E. Change of Control shall be deemed to have occurred if:
(1) any “person” (as used in Section 13(d) of the Exchange Act) (other than a person who
is a shareholder of the Company as of the date of this Agreement) becomes the “beneficial
owner” (as determined pursuant to Rule 13d-3 under the Exchange Act), directly or indirectly,
of equity securities of the Company representing fifty and one-tenth percent (50.1%) or more
of the combined voting power of the Company’s then outstanding equity securities; or
(2) the Company shall reorganize or merge with or consolidate into any other entity,
other than a reorganization, merger, or consolidation which would result in the holders of
the voting securities of the Company outstanding immediately prior thereto holding
immediately thereafter securities representing less than fifty percent (50.0%) of the
combined voting power of the voting securities of the Company or such surviving entity
outstanding immediately after such reorganization, merger, or consolidation; or
(3) the shareholders of the Company approve a plan of complete liquidation of the
Company or an agreement for the sale or disposition of all or substantially all of the
Company’s assets.
For purposes of the definition of Change of Control, a person has “control” over another person if
that first person has the power, directly or indirectly, to direct the management and policies of
that other person.

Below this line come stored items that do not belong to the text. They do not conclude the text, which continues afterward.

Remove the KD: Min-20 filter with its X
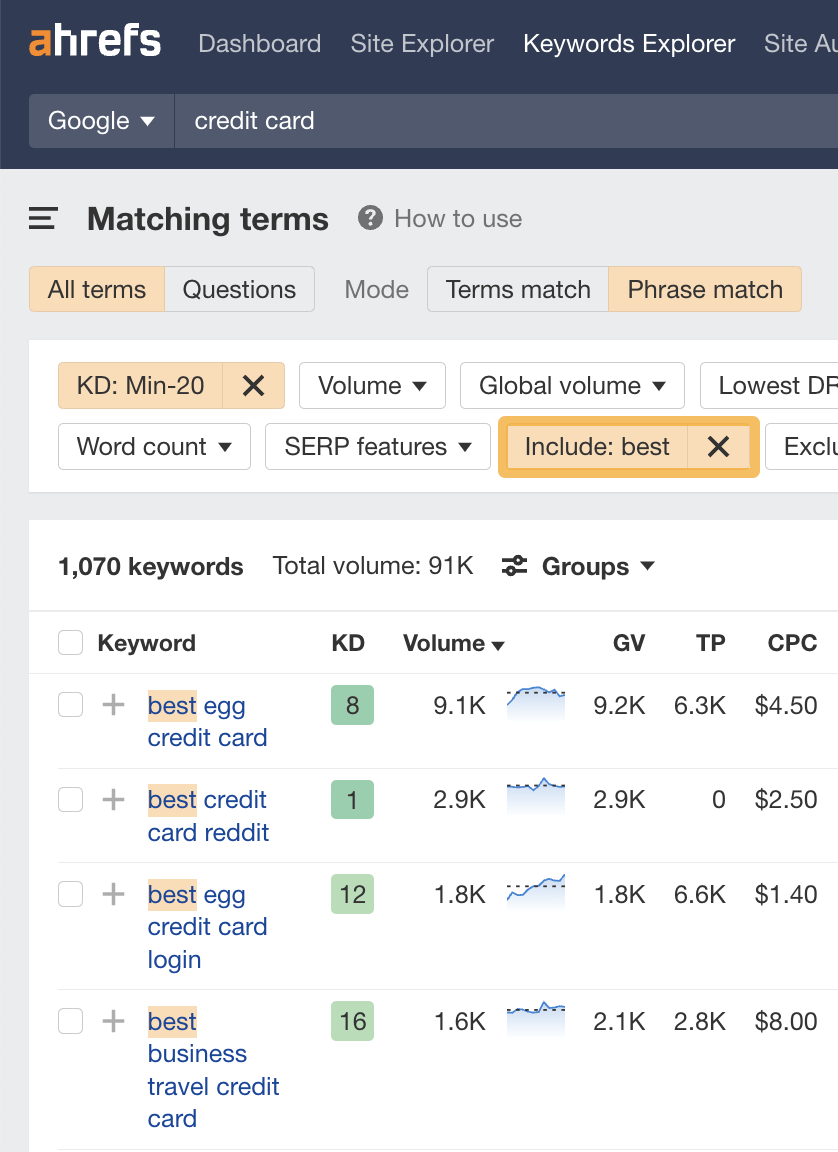The height and width of the screenshot is (1152, 838). 253,385
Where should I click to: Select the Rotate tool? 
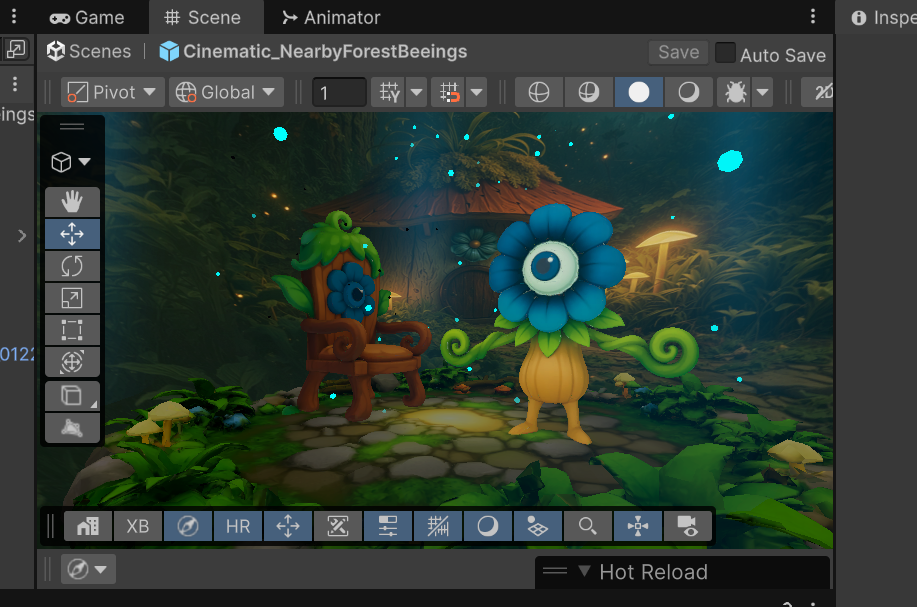(x=72, y=266)
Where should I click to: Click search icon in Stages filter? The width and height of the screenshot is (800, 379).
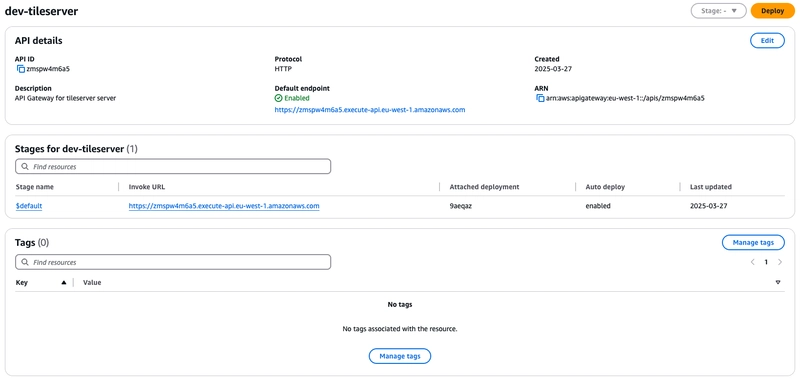coord(25,167)
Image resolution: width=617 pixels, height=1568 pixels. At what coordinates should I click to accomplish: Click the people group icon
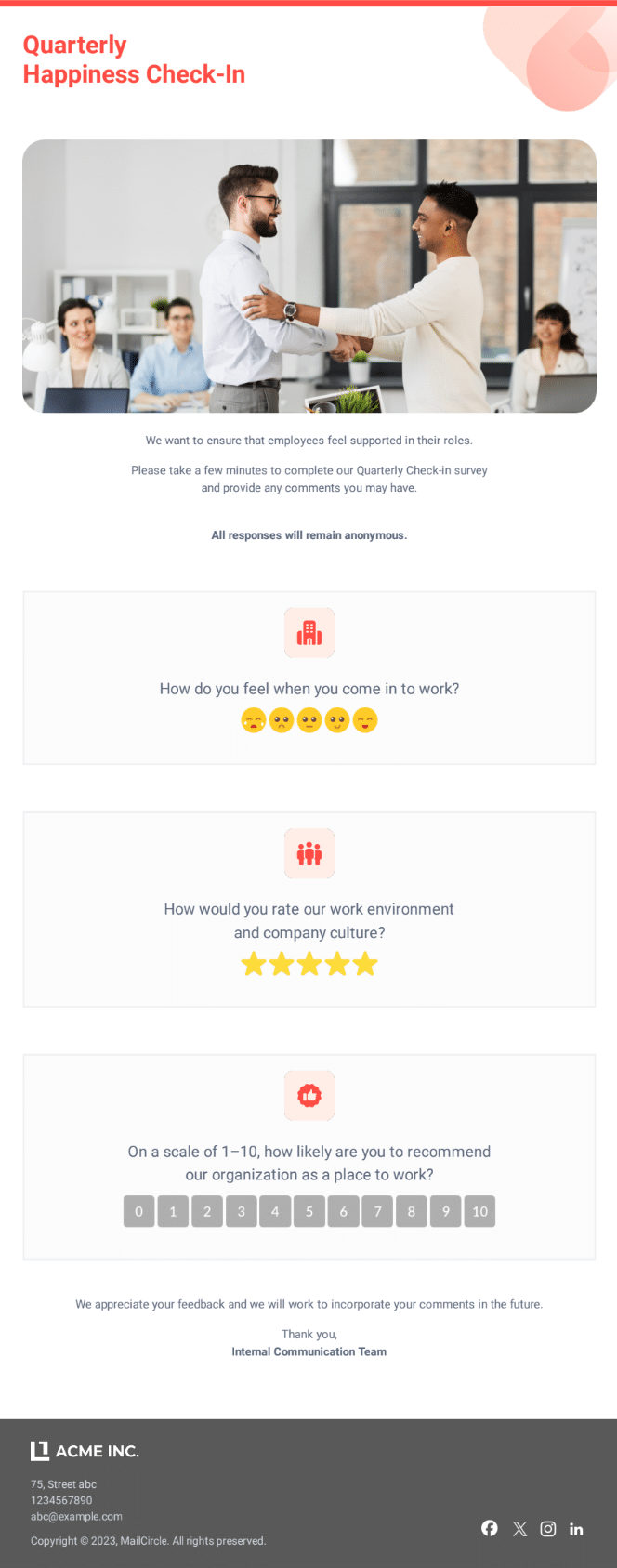(309, 853)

However, notwithstanding the foregoing, at any time that the Company’s common
stock is publicly traded no Change of Control shall be deemed to occur under this Agreement unless
the Change of Control results in proceeds to the Company and/or its stockholders in an aggregate
amount such that the implied enterprise value of the Company is at least equal to the product of
(i) the number of issued and outstanding shares of the Company’s common stock as of the end of the
Company’s fiscal quarter immediately preceding the initial announcement of the Change of Control
multiplied by (ii) the average closing price of the Company’s common stock for the last thirty
(30) trading days in the Company’s fiscal quarter immediately preceding the initial announcement
of the Change of Control,
F. Change of Control Benefit shall mean, with respect to a Change of Control, a
lump sum cash payment in an amount equal to the annual base salary being paid to the Executive by
all members of the Controlled Group immediately prior to his termination of employment with all
members of the Controlled Group; provided, however, that if the Executive was receiving an annual
base salary at any time during the two year period immediately prior to such date of termination
that was higher than such annual base salary, such higher annual base salary shall be used to
determine the Executive’s Change of Control Benefit.
G. Code shall mean the Internal Revenue Code of 1986, as amended.
H. Company shall mean SciQuest, Inc., its successors and assigns, including
without. limitation any successor resulting from a Change of Control.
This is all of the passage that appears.